Datang raja raksasa, Prabu Karnamandra dari Kerajaan Awangga ke Mandaraka, untuk memaksakan diri memperistri Surtikanthi. Karnamandra terlibat perang tanding dengan Suryatmaja. Kemenangan Suryatmaja, membuat dia dengan Surtikanthi mendapatkan Kerajaan Awangga dan dikisahkan hidup bahagia di kerajaan itu.

"Kisahnya memang tentang cinta dua tokoh utama itu, akan tetapi sifat keteguhan hati, tak sekadar menyangkut cinta antara manusia. Keteguhan juga untuk soal menentukan pilihan," kata Sang Dalang.

Hari-hari ke depan hingga awal 2014, suasana kehidupan masyarakat kental dengan persoalan pemilihan umum, sedangkan warga Kabupaten Magelang pada 27 Oktober 2013, akan memilih kepala daerahnya.

"Keteguhan untuk menggunakan hak suara, juga dibutuhkan untuk memilih pemimpin secara benar," katanya.

Ketua Komunitas Lima Gunung, Supadi Haryanto, mengemukakan terlalu sederhana kalau memahami lakon itu, sebagai sekadar soal percintaan antara lelaki dengan perempuan.

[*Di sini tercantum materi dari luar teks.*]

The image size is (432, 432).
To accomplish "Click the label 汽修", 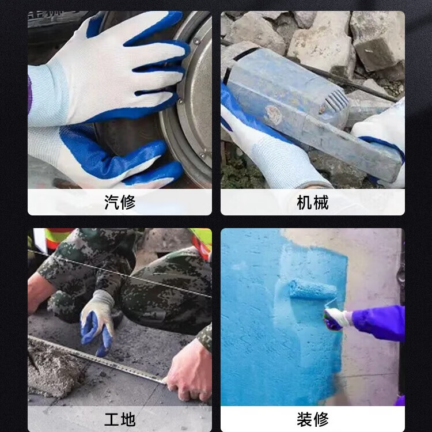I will pos(120,202).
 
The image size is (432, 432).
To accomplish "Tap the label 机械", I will pos(313,202).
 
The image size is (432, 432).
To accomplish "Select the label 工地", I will pos(120,419).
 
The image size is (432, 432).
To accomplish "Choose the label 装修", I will pos(313,419).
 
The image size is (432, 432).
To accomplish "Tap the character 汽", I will pos(112,202).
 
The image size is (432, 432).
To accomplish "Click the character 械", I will pos(321,202).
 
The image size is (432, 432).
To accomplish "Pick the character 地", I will pos(128,419).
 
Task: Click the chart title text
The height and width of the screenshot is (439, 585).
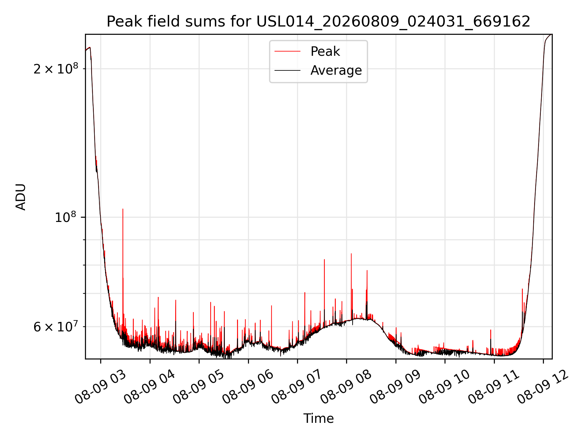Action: [x=318, y=22]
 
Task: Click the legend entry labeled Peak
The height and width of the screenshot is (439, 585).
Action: [x=325, y=51]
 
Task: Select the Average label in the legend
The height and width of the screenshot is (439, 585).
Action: [x=336, y=70]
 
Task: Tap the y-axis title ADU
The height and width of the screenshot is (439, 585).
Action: [x=21, y=197]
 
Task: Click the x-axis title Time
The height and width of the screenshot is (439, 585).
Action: [x=318, y=419]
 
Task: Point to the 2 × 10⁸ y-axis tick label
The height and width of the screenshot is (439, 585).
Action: [x=55, y=69]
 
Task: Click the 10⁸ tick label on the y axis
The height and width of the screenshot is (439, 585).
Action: [x=65, y=217]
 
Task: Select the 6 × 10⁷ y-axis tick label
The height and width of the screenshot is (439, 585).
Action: [x=55, y=327]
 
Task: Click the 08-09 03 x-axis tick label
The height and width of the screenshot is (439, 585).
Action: [x=101, y=387]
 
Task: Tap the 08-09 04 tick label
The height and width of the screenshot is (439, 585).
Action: [x=150, y=387]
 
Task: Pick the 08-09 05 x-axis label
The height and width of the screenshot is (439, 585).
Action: [x=199, y=387]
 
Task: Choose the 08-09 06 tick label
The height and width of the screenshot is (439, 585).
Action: [x=248, y=387]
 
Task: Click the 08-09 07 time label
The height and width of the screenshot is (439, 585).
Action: [x=297, y=387]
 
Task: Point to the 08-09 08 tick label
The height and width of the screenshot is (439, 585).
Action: [x=346, y=387]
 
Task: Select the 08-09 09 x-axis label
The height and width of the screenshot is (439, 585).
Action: [x=395, y=387]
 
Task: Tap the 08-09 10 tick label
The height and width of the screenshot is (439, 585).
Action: [x=445, y=387]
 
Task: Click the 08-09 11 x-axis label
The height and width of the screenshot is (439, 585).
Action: [x=494, y=387]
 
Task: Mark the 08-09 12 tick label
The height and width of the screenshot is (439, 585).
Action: [x=543, y=387]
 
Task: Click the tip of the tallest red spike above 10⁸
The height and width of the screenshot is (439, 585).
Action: [x=123, y=209]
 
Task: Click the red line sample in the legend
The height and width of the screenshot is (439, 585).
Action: [x=287, y=52]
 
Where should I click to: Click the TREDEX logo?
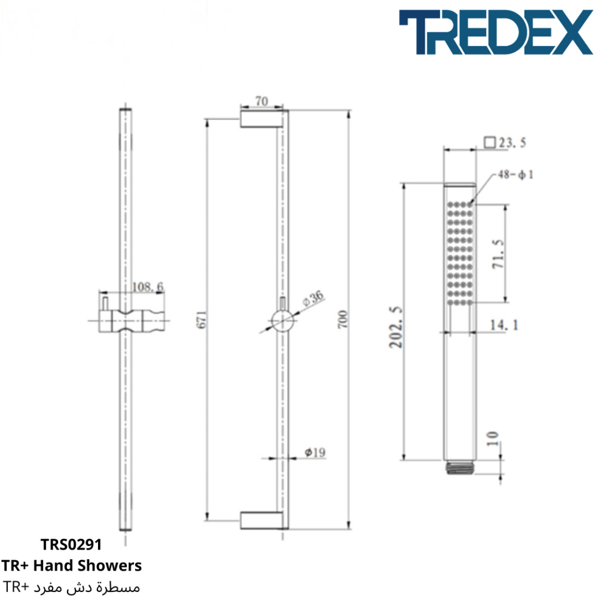tap(495, 32)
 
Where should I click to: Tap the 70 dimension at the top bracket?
tap(262, 101)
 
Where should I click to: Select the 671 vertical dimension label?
tap(202, 319)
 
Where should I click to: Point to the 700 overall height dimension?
tap(343, 319)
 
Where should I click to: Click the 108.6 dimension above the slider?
tap(148, 287)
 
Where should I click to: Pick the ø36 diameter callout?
tap(313, 298)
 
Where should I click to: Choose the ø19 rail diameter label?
tap(315, 452)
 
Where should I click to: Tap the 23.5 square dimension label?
tap(505, 143)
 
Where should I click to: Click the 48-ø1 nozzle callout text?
tap(515, 175)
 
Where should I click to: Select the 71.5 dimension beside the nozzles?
tap(498, 254)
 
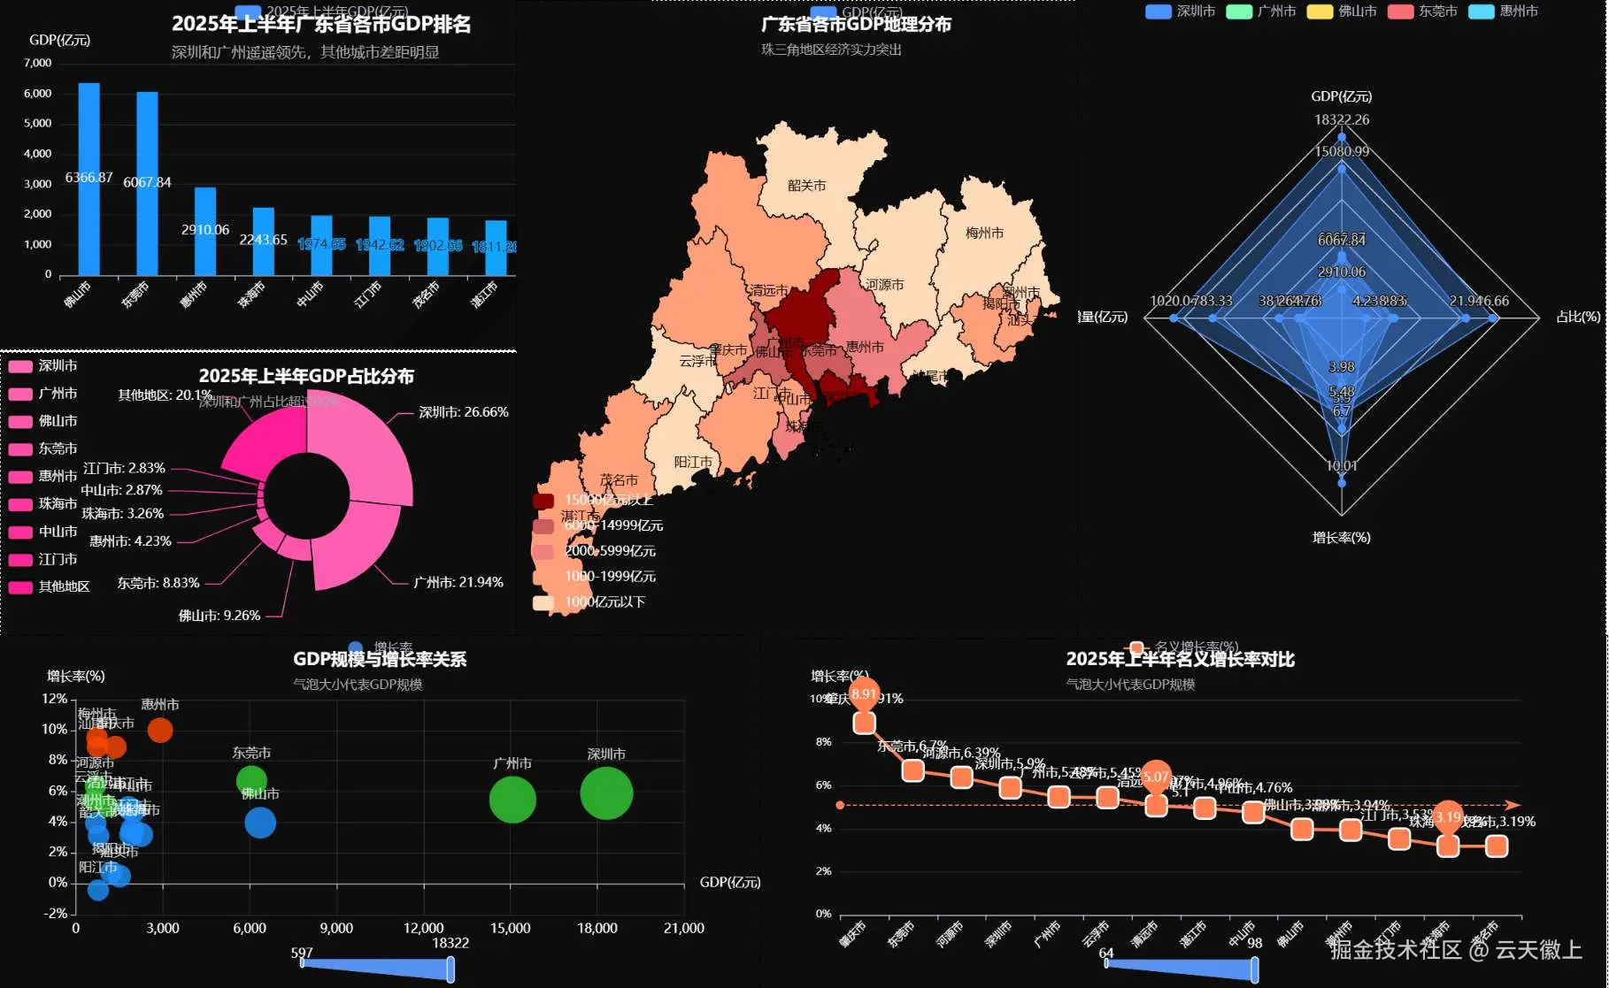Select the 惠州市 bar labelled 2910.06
point(205,231)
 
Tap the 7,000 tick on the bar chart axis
point(38,63)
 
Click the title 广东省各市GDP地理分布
point(856,25)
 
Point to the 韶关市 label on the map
point(806,186)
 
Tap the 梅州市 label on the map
point(984,233)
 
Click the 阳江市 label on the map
point(693,462)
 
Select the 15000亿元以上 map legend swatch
point(543,501)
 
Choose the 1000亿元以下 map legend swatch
point(543,602)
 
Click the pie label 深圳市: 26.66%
point(463,412)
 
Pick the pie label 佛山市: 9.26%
point(219,616)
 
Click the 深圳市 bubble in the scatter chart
point(606,793)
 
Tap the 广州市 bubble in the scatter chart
point(512,800)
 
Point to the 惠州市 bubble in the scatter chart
point(160,731)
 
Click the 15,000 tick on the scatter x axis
point(510,928)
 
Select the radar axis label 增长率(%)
point(1341,538)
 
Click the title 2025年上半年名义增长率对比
point(1180,659)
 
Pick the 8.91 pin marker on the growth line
point(864,694)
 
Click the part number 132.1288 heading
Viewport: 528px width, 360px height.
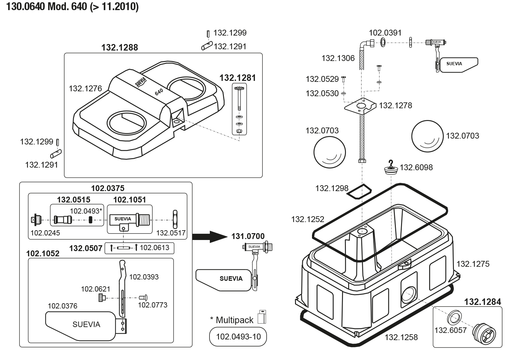tap(119, 48)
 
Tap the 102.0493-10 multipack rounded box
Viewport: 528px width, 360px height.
tap(238, 337)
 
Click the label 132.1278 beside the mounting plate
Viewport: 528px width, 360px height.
tap(395, 106)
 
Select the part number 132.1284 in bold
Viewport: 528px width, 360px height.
tap(482, 302)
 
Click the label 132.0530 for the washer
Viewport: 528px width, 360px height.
tap(322, 94)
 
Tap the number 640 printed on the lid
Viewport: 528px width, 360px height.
tap(159, 92)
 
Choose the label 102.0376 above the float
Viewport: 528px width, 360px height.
tap(62, 306)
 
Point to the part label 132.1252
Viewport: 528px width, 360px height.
tap(308, 219)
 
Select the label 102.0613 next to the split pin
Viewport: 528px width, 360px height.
tap(154, 248)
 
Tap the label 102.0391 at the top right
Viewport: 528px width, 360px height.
tap(385, 33)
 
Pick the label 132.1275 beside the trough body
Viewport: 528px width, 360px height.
tap(473, 264)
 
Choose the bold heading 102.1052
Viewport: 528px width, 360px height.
tap(43, 254)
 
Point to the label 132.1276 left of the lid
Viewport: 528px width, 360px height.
tap(85, 89)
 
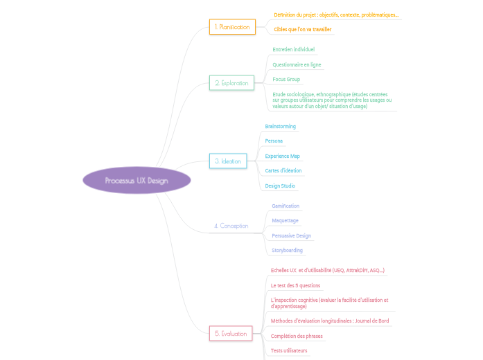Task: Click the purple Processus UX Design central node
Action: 136,181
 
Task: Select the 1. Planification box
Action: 232,27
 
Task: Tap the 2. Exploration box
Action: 231,83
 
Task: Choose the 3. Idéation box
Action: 228,161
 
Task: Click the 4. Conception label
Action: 231,226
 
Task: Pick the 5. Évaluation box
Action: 231,334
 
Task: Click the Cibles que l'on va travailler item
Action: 303,30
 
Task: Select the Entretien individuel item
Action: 293,50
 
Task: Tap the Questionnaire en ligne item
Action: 297,64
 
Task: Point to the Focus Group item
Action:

"Itu adalah juga cerita tentang sikap teguh terhadap suatu pilihan. Ini akan pesta demokrasi, masyarakat harus menentukan pilihan untuk menjatuhkan suaranya. Lakon 'Suryatmaja-Surtikanthi' memberi pelajaran nilai politik juga. Siapkan dengan teguh suara untuk dibawa dalam pesta demokrasi," katanya.